In sum, these labor-market trends make this expansion — and those to come in the future — different from those in the past. Teens are less likely to be a ready source of summer labor. An aging population and the end of the long upswing in female participation probably have reduced — and will continue to reduce — growth in the labor force. Thus, the norms for job growth consistent with a stable jobless rate will be lower than in the past.

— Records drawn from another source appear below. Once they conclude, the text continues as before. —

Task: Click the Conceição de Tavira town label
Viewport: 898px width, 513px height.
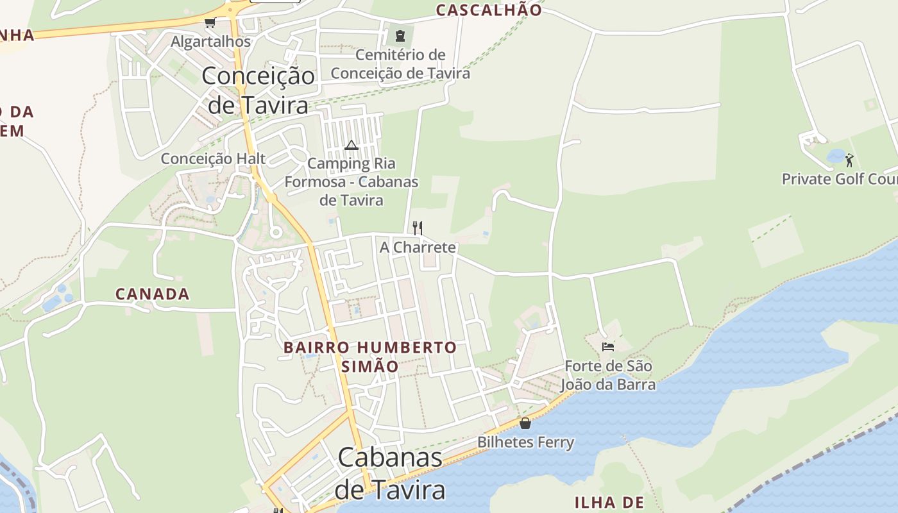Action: [258, 90]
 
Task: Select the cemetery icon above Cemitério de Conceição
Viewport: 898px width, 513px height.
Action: [401, 35]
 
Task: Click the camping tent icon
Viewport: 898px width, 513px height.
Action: [351, 145]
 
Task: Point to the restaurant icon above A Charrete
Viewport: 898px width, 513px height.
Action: [418, 228]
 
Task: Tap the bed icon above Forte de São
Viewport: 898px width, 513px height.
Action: [608, 347]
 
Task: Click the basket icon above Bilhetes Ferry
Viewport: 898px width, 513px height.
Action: [525, 423]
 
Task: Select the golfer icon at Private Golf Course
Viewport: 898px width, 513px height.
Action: [849, 160]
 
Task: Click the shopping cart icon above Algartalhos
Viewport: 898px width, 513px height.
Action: [210, 23]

Cyclical factors also matter, however, and I still think labor force participation will get a cyclical lift. But most participation rates will only continue to rise if labor markets remain tight and pay rises enough to make the payoff from looking for a job worthwhile. An upswing in overall participation actually began in 2005; today the participation rate for adult men is up about half a point from its recent trough. The increase has been concentrated among men 35 years and over. In addition, Fed authors cite evidence that labor force participation may have gotten a temporary cyclical lift in the 1990s from welfare reform, and the end of that boost may have unmasked the underlying trend in participation. In all, while cyclical factors may boost labor supply, labor markets likely will loosen only gradually and wages could accelerate further.

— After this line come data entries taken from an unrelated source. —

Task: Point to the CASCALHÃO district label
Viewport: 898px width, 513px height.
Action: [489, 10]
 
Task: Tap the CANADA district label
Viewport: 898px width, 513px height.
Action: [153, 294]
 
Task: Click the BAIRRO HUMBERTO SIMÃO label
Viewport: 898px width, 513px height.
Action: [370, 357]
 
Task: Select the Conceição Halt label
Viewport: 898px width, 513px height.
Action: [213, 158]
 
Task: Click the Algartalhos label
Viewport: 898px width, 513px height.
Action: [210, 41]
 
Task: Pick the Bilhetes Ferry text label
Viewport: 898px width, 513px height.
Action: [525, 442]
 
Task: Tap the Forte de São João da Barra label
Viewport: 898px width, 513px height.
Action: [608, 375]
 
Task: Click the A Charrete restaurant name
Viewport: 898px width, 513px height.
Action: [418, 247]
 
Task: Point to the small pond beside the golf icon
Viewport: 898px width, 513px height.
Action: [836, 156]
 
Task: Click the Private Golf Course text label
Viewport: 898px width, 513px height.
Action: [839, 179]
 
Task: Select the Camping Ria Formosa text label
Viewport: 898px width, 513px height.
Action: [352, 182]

Good inflation news and renewed subprime mortgage woes have helped contain bond yields over the past week, although markets remain volatile. The decline of inflation to low levels is a key reason that the hurdle to tightening monetary policy is high. Nonetheless, Fed officials likely will agree that there is scant evidence of increasing slack in either labor or product markets, and thus there remain upside risks in an uncertain inflation outlook. That means the hurdle to easing monetary policy is also high.
These changing trends add risk to the outlook for slack in labor markets. The unemployment rate still seems likely to rise as job growth slows and labor force participation either holds steady or rises slightly. While job growth could slow more abruptly than we expect, there is also a risk that a slowing labor force would prevent the unemployment rate from rising.